This time around on It Came From the Quarter Bin, we’re going to try something a bit different. Twinfinite is a gaming, anime and comics blog so I figured I would branch out and pick up one of the other hobbies. Seeing as how I have yet to stumble upon any anime DVD for less than a dollar, process of elimination turns this into our first gaming post in the series.
Not sure how many of these gaming editions we’ll get out, but a quarter is still a quarter so it still counts.
Why I Bought It
Google was running a special app sale for their 25 billionth download. To commemorate, they threw a bunch of games on sale for 25 cents and one of these titles was Dungeon Village from Japanese developer Kairosoft. Now, Kairosoft made a game called Game Dev Story that stands today as my anti-drug. Who needs dope when you can waste hours of your life micromanaging a game development company?
So any title I can see from these guys looks like it could be worth my time. Really though, the RPG aesthetic grabbed me and I was secretly hoping to see how these guys could make out with their own version of Dragon Quest. Statistics and menus make up for most of what JRPGs are, and that’s practically all Kairosoft does. While I’m not always optimistic of mobile games, this had the chance to be one of the first RPGs I’ve enjoyed on my phone.
Kairosoft is a developer that has been around the Japanese games industry for a very long time. Starting off with PC games and before moving in to the mobile market, Kairosoft quickly set up a name for themselves as simulation game developers. In 1996, the studio came out with The Used Bookstore and then backed it up with the title that made them famous, Game Dev Story, in 1997.
Sequels to Game Dev Story and The Bookstore would follow as well as a Manga sim roughly translated to Narrow Road to the Deep North Manga. With these games, the company had a base in simulation style development. After tinkering with a mobile phone card game called Card Change, the developers had a new avenue to work in. Mobile phone games being an industry that blossomed much quicker in Japan than in the US, Kairosoft really began to make a name for themselves with their ports of their big PC games.

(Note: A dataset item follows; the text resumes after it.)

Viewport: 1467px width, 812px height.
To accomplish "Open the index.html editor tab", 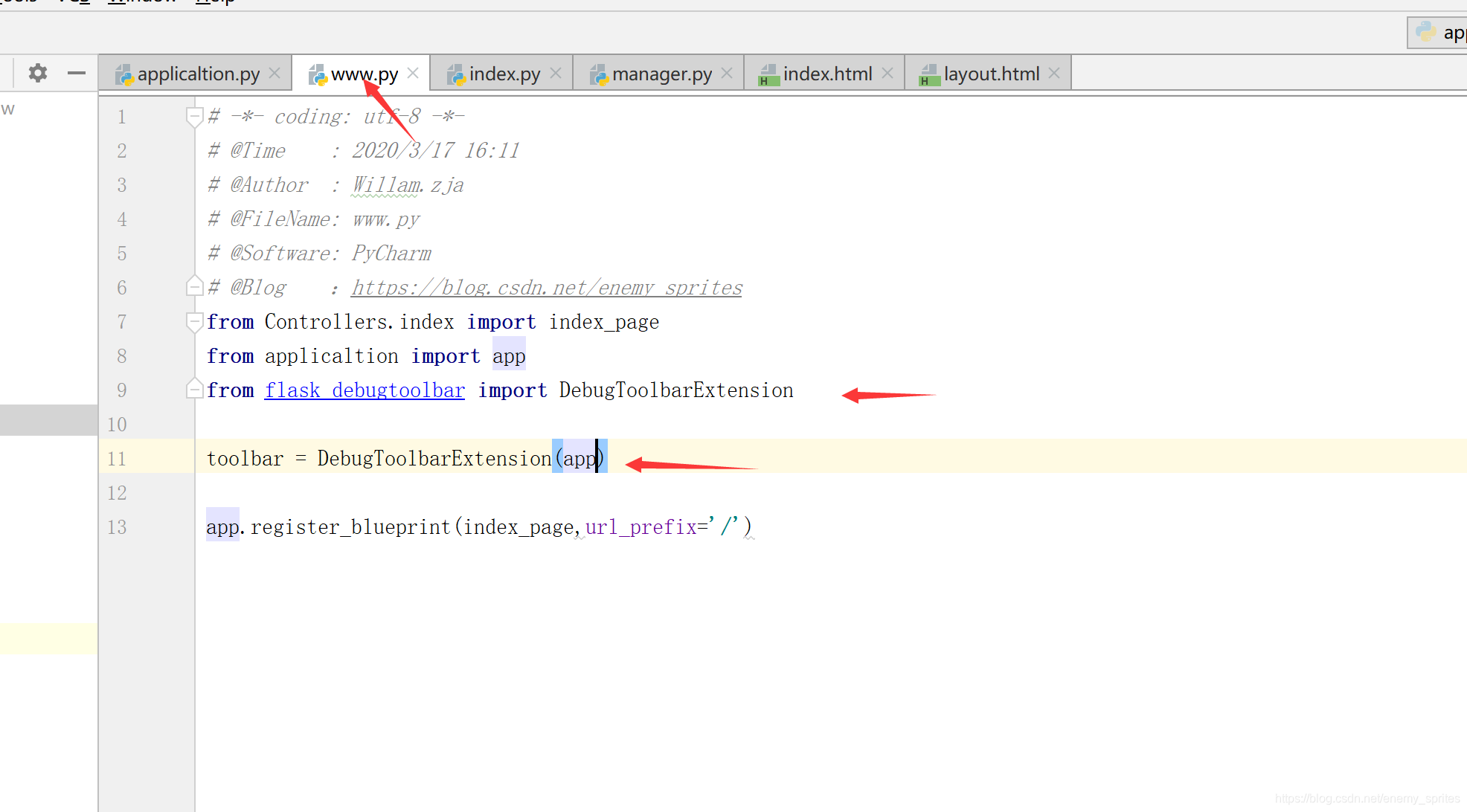I will point(826,74).
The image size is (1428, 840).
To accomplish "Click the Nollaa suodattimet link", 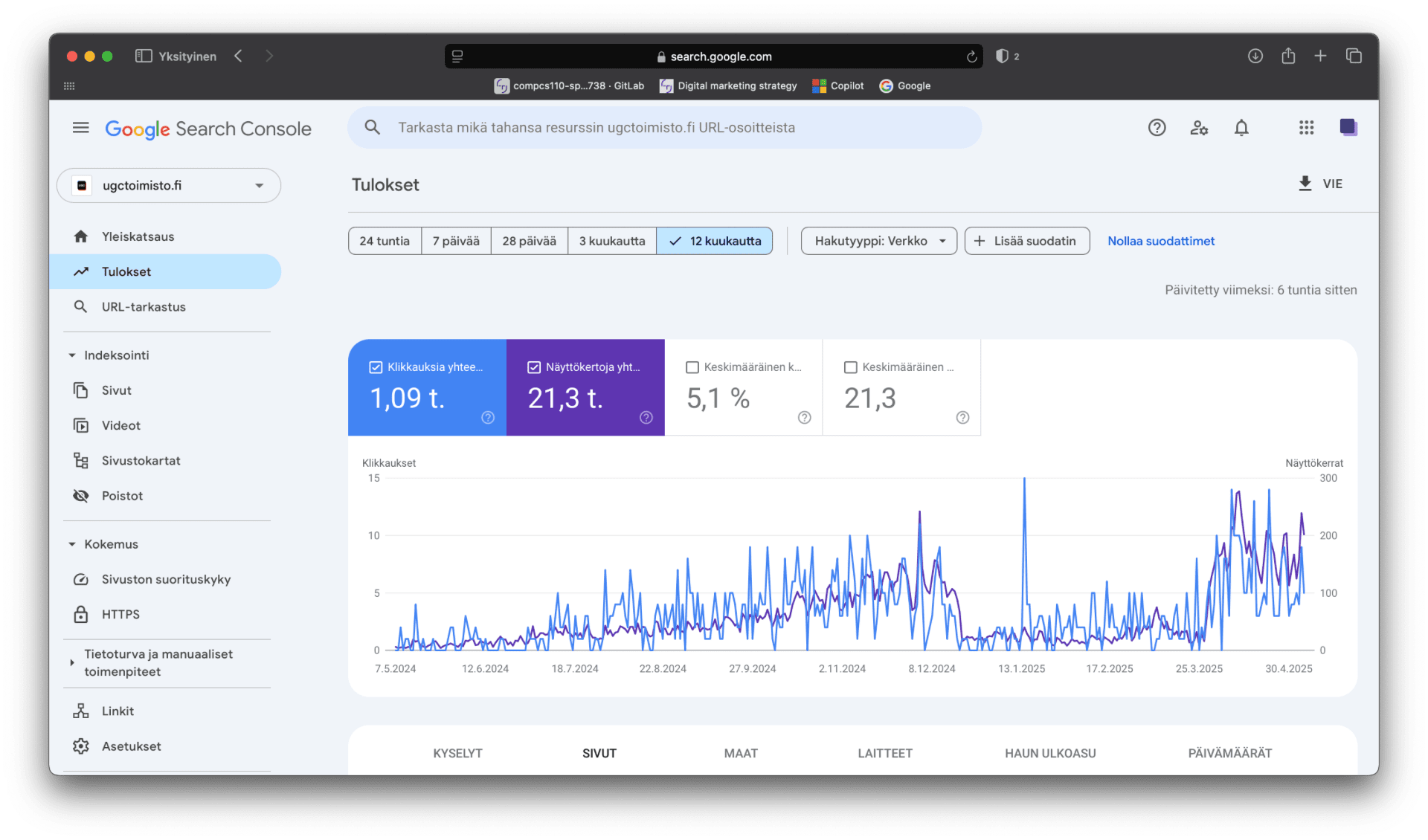I will pos(1160,241).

In 2001, they would move on from the PC market and focus entirely on phones. From here the little studio would grow to around 9 developers and produce many different simulation games ranging from game store to race car management. With the push of “smart phones” around the world in the iPhone and other devices, Kairosoft re-branded and opened Kairopark as their iPhone and Android hub in 2008. Titles re-released under Kairopark would be improved and updated for current mobile phones.
In 2010, Kairosoft would attempt an English release of their updated version of Game Dev Story to great success. This opened the market to more ports and the company would begin retooling their older software to American audiences while continuing to work on new games. Dungeon Village would release in early 2012 with an English version coming only a few months later.
What Dungeon Village is All About
You as the mayor of a small village town must transform it from a remote community in to a bustling hub for adventurers. You will only have a term of 15 years and those town people will judge you on how you build their city. Starting with a simple Inn, Coffee Shop, Pharmacy and Armor Shop, this town must then be built up in to something worth while.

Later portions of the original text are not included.